Health and quality of life are fundamentally influenced by “social determinants of health” (SDOH) a phrase that, simply put, encompasses the conditions of life that affect health, from financial stability and education to housing, transportation and food security.
SDOH also contributes to wide inequities in health. People who lack adequate health insurance, for example, are less likely to receive good health care. People who don't have access to grocery stores with healthy foods have worse health outcomes.
Race and ethnicity compound the problem. People in some minorized racial and ethnic groups experience higher rates of poor health and disease for a range of health conditions, including diabetes, obesity, asthma, heart disease and cancer, compared to their white counterparts. The life expectancy among Black or African Americans, for example, is four years lower than that of white people.
“Race and ethnicity are social, not biological, constructs and they serve as a proxy for racism: the structures, policies, practices, laws and norms that unfairly disadvantage some individuals and communities, while unfairly advantaging other individuals and communities,”said Crystal Cené, MD, MPH, chief administrative officer for health justice, equity, diversity and inclusion at UC San Diego Health and a professor of Medicine at UC San Diego School of Medicine.

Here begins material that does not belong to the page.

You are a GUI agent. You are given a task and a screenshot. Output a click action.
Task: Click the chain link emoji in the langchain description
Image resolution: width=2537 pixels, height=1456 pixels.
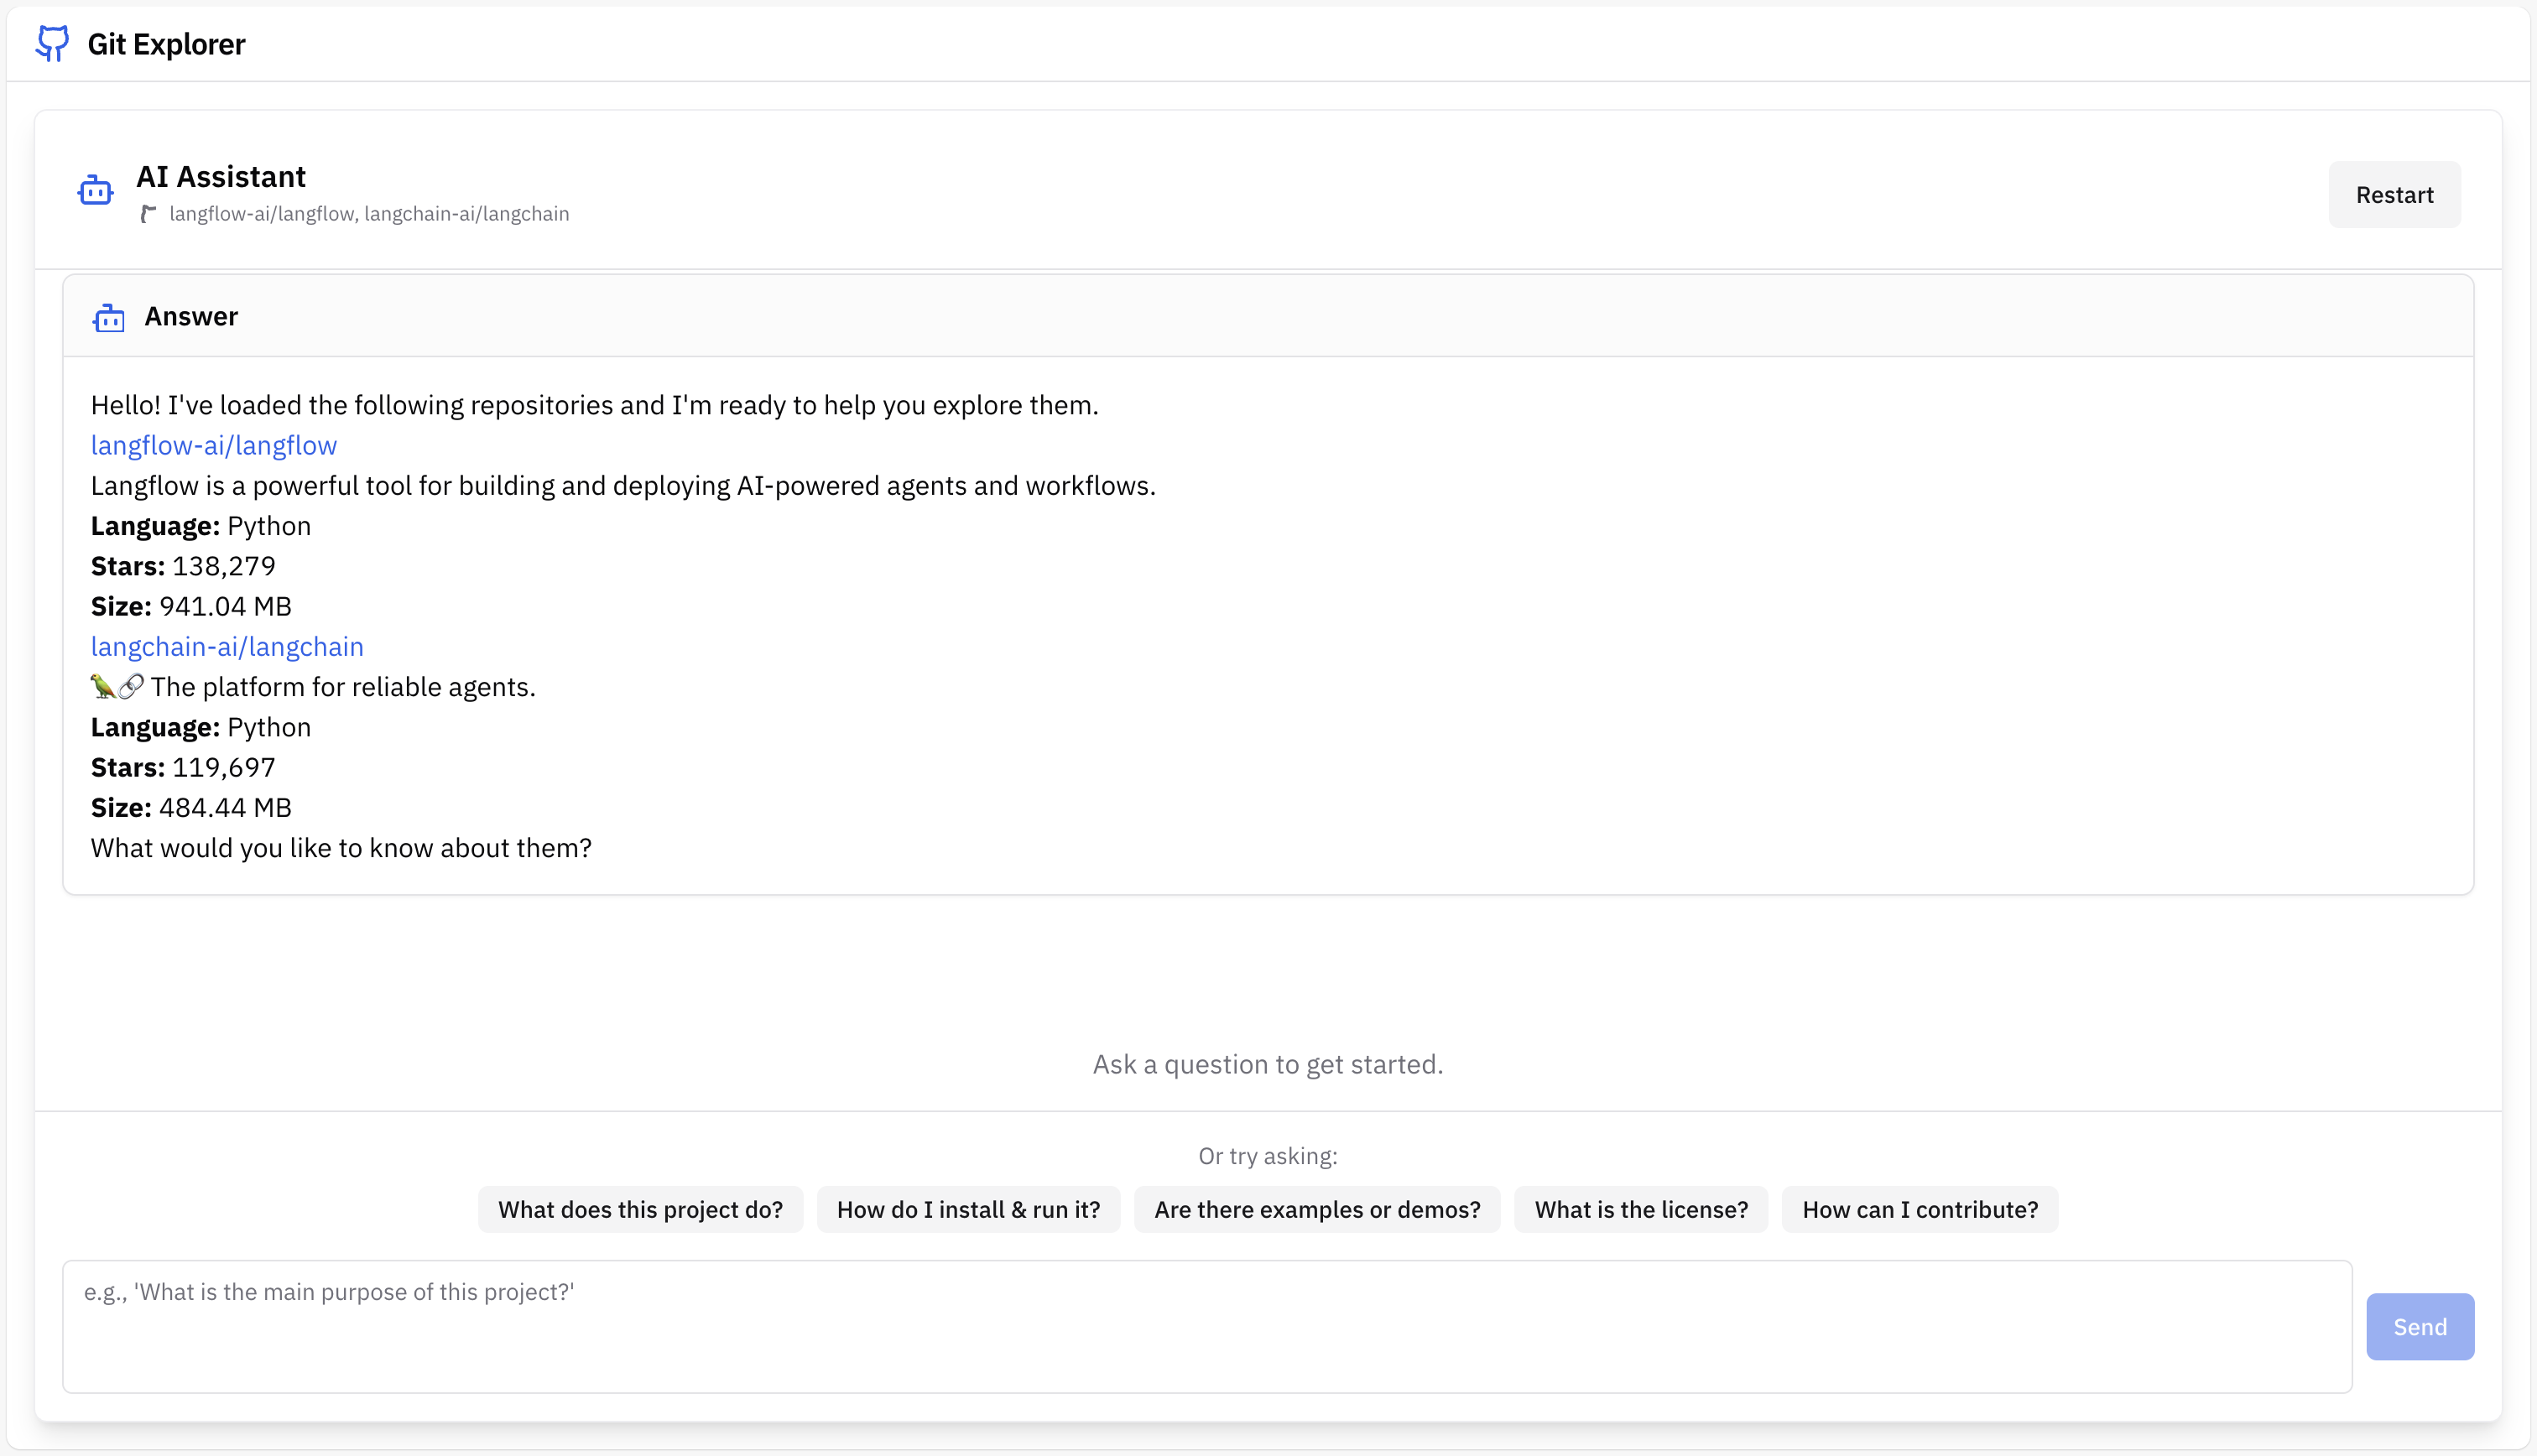[130, 686]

Social needs intervention research seeks to understand and improve health outcomes and reduce inequities, but for Cené and colleagues, one question in particular stood out:
To what extent do studies of social needs interventions explain how race and ethnicity are conceptualized and how is this thinking used in analyses of intervention effectiveness. In other words, do these studies recognize and account for underlying, historic inequities and do minoritized racial and ethnic groups benefit more from social needs interventions?
The short answer: Not so much.
In a paper published January 19, 2023 in JAMA Network Open, Cené and colleagues surveyed 152 studies of social needs interventions that involved multiracial or multiethnic populations. Forty-four of the studies included race or ethnicity in their analyses but of these analyses, the authors found, only 21 were “analytically informative” and only 4 studies were “conceptually thoughtful” about what race or ethnicity means.
“Future work should use a theoretically sound conceptualization of how race (as a proxy for racism) affects social drivers of health and use this understanding to ensure social needs interventions benefit minoritized racial and ethnic groups that have endured centuries of racism,” the authors concluded.